America and Its Meats: An Independence Day Tribute
josh
Posted on July 4th, 2012
Now here it is, the 4th of July. Independence Day. And naturally, my thoughts turn to meat. It gratifies me to no end to look over the our mighty roster, and see the global complexion of our chef roster. From the Indian subcontinent, tandoor master Hemant Mathur; from South America by way of Uruguay, asado savant Santiago Garat. The Korean-Japanese yakiniku prodigy Takashi Inoue. I haven’t told anybody yet, but we are in discussion to bring in a chef from the People’s Republic of China. The BZ Grill guys do remarkable Cypriot sausages. Julia Jaksic is doing her Balkan burger.
And yet, nobody could doubt that this is an utterly American festival. Such is the rich hetereogenity, the complex and fertile diversity of our foodways, especially here in New York. The “City of Meat” conceit by which this year’s event is organized can stand for something already existing in an infinitely larger, more meaningful way in the city hosting Meatopia; in some real sense, New York already is the City of Meat.

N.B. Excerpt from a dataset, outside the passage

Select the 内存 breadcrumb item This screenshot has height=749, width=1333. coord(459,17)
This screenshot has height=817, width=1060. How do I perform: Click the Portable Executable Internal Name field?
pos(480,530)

I take an inordinate pride in American foodways; I just penned a tribute to them in Time today. But the deepest, indeed, the only personal feeling I harbor as an American citizen is to my own hometown. That that city remains the ultimate microcosm of the American experience, a kind of cultural Kandor, gives our flagship event a signal reasonance. I don’t claim any special dignity for this Meatopia that is denied to the Meatopia Oakland (September 21-23), Meatopia Texas(February) Meatopias Miami and LA (spring 2012, dates TBD).
But on this Independence Day, thinking about the great Melting Pot, I think back to the original lines from Israel Zangwill’s play: “There she lies, the great Melting Pot—listen! Can’t you hear the roaring and the bubbling? There gapes her mouth —the harbour where a thousand mammoth feeders come from the ends of theorld to pour in their human freight. Ah, what a stirring and a seething!”
Feeders indeed they were; and feeders they brought. But not the feeders of Zangwill’s metallurgical metaphor. On this Independence Day, let’s pay tribute to the turbulent cauldron that is America’s foodways: it’s truest and most enduring engine of assimilation. Like the fibers that make up a muscle, or the thousand tiles that Meatopia artist-in-residence Laurel True will make mosaics of, the many meats of Meatopia are at once America’s, New York’s, and the world’s.